● Directions for this task: Everything from the line that contains "The image size is (811, 1512)." through the last line below should be transcribed exactly, except the pictures.

=== Begin Enclosure ===

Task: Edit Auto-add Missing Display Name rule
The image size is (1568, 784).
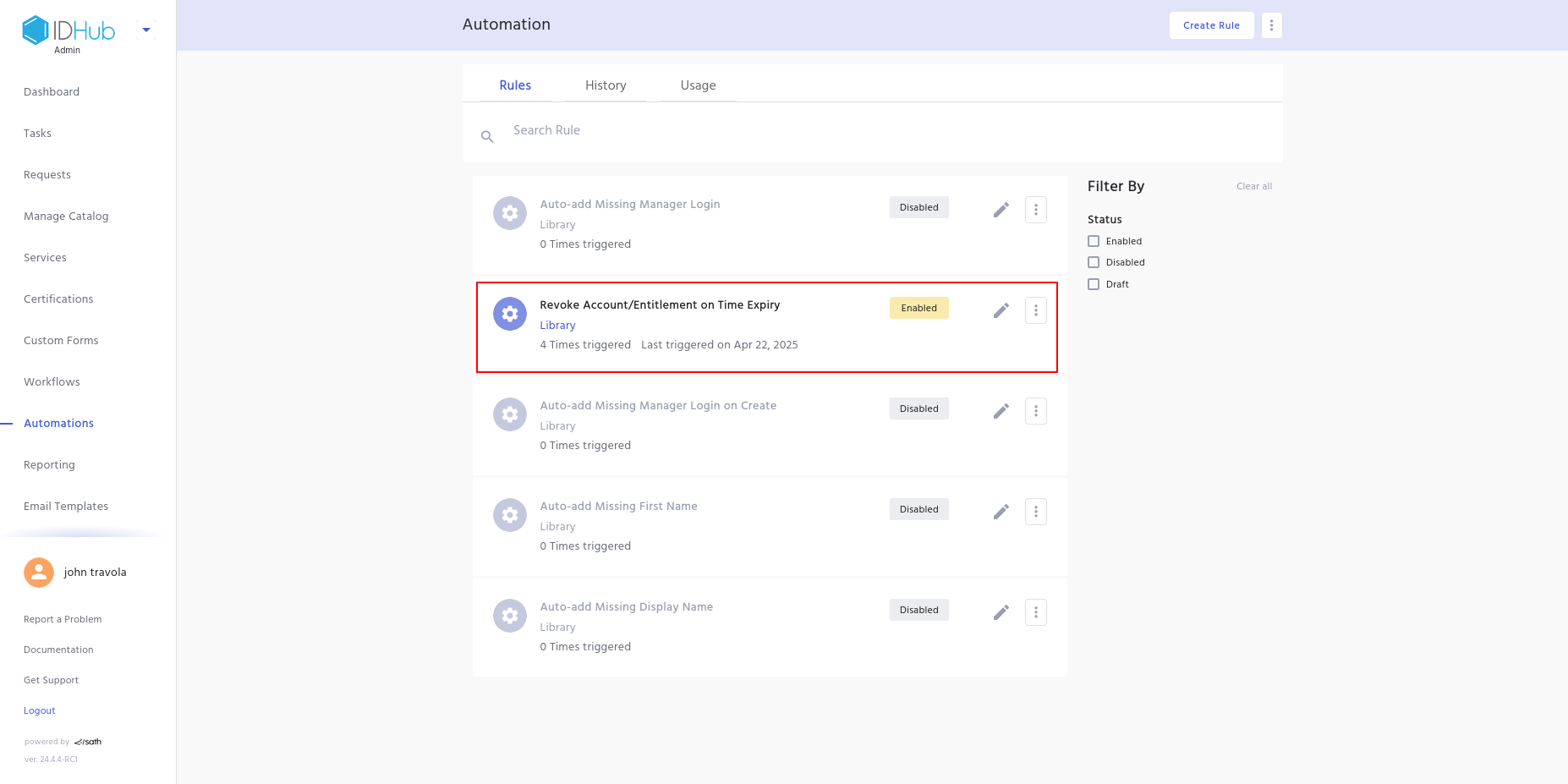Action: click(1001, 612)
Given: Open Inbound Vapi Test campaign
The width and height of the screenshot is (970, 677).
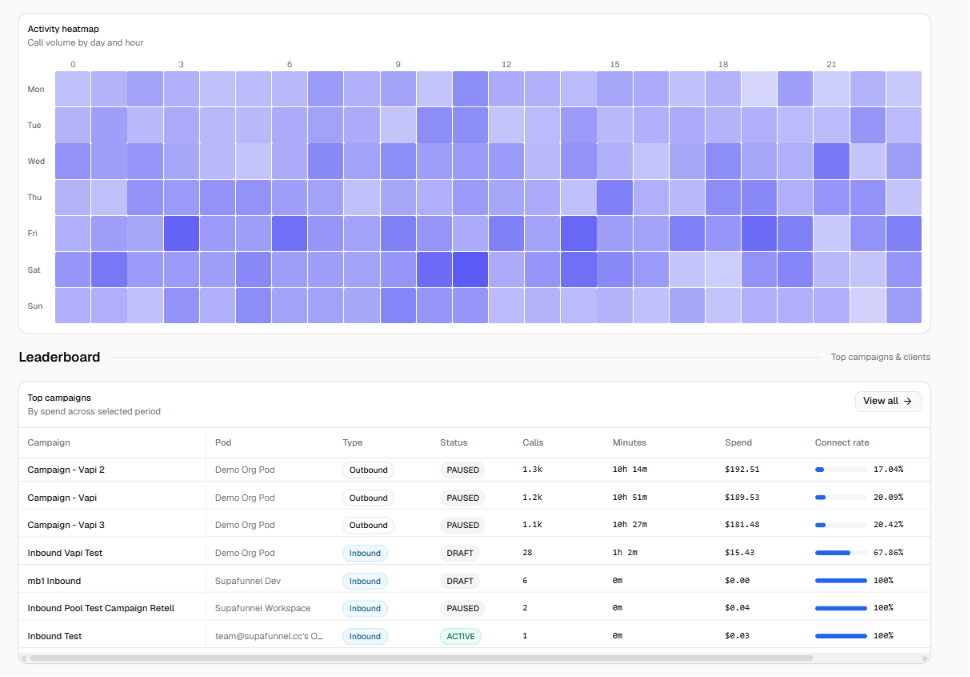Looking at the screenshot, I should [x=65, y=553].

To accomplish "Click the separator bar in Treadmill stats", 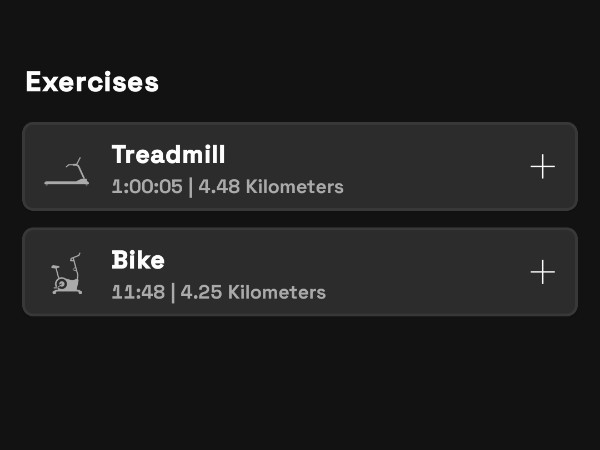I will coord(190,187).
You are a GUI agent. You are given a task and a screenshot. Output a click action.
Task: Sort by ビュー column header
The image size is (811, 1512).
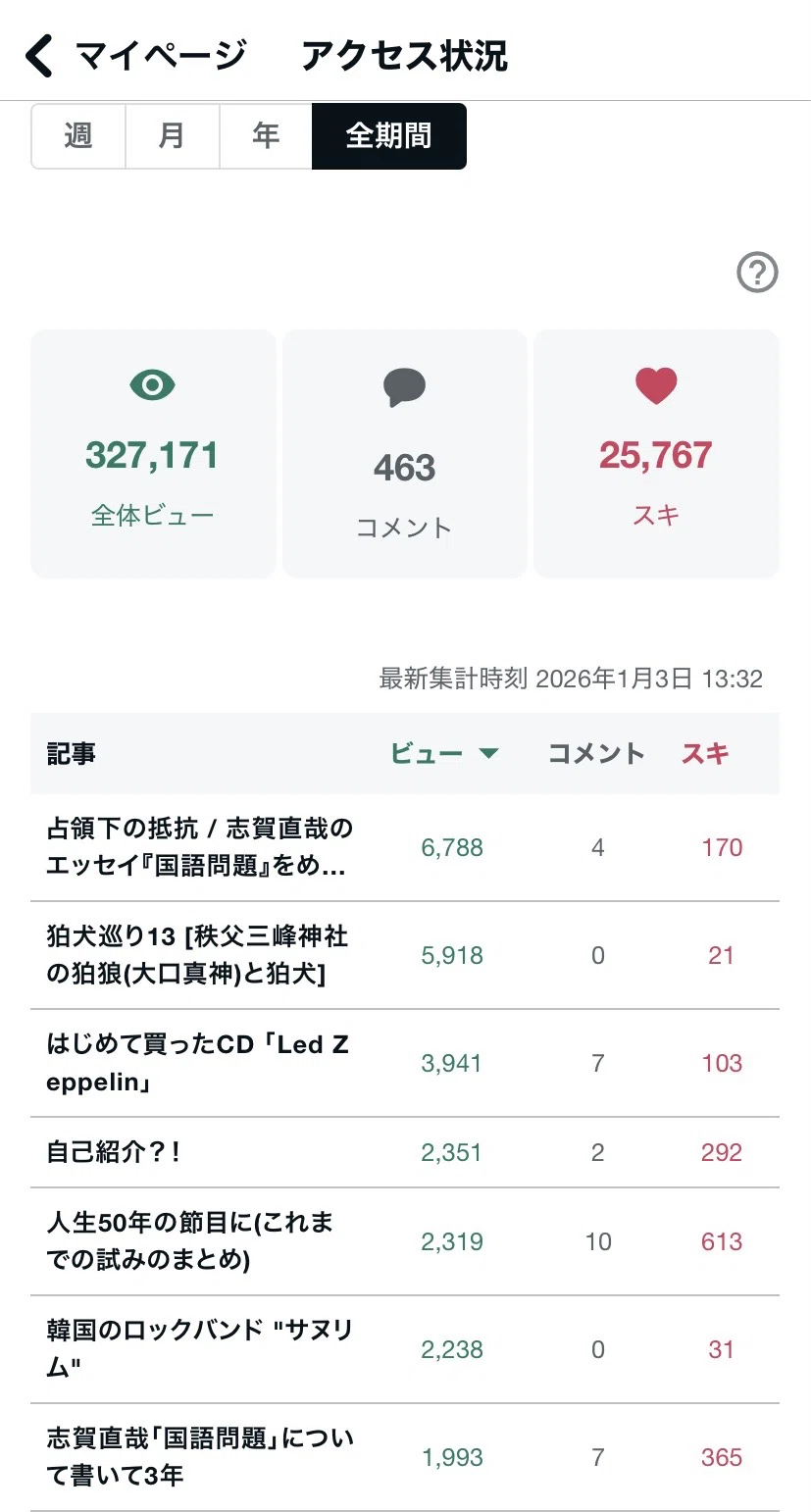pos(427,754)
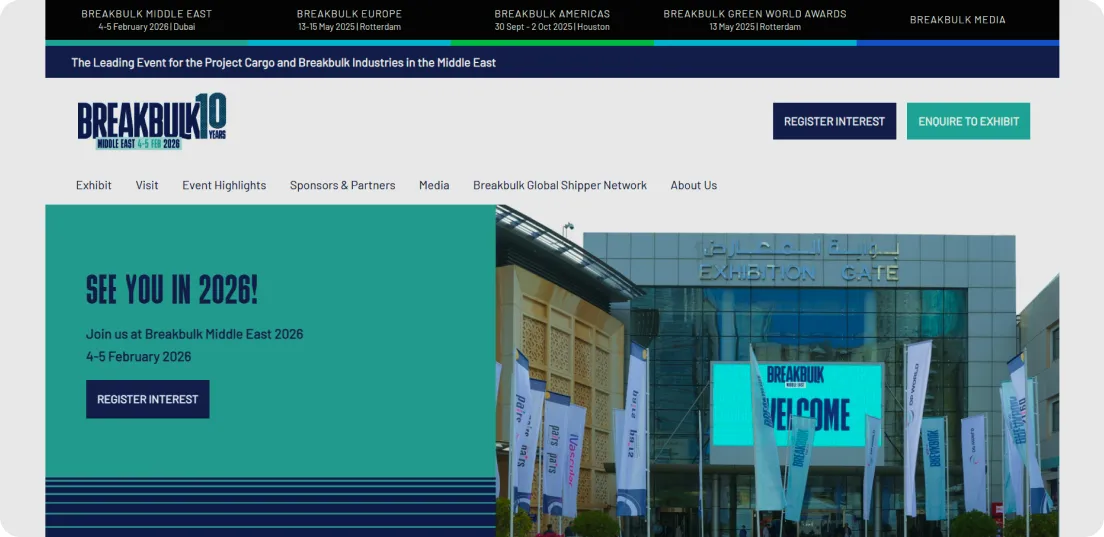Select About Us navigation item
1104x537 pixels.
tap(693, 185)
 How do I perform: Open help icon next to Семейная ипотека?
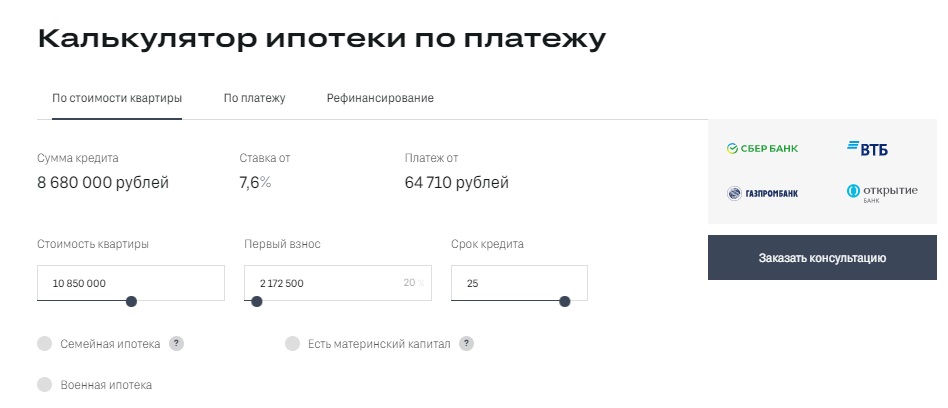click(176, 343)
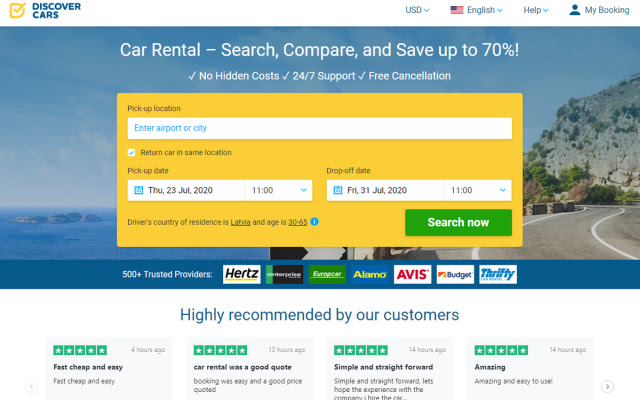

=== End Enclosure ===

● Solution below:
The image size is (811, 1512).
pos(427,754)
Select About Us navigation item
1104x537 pixels.
tap(693, 185)
 How do I perform: Open help icon next to Семейная ипотека?
click(176, 343)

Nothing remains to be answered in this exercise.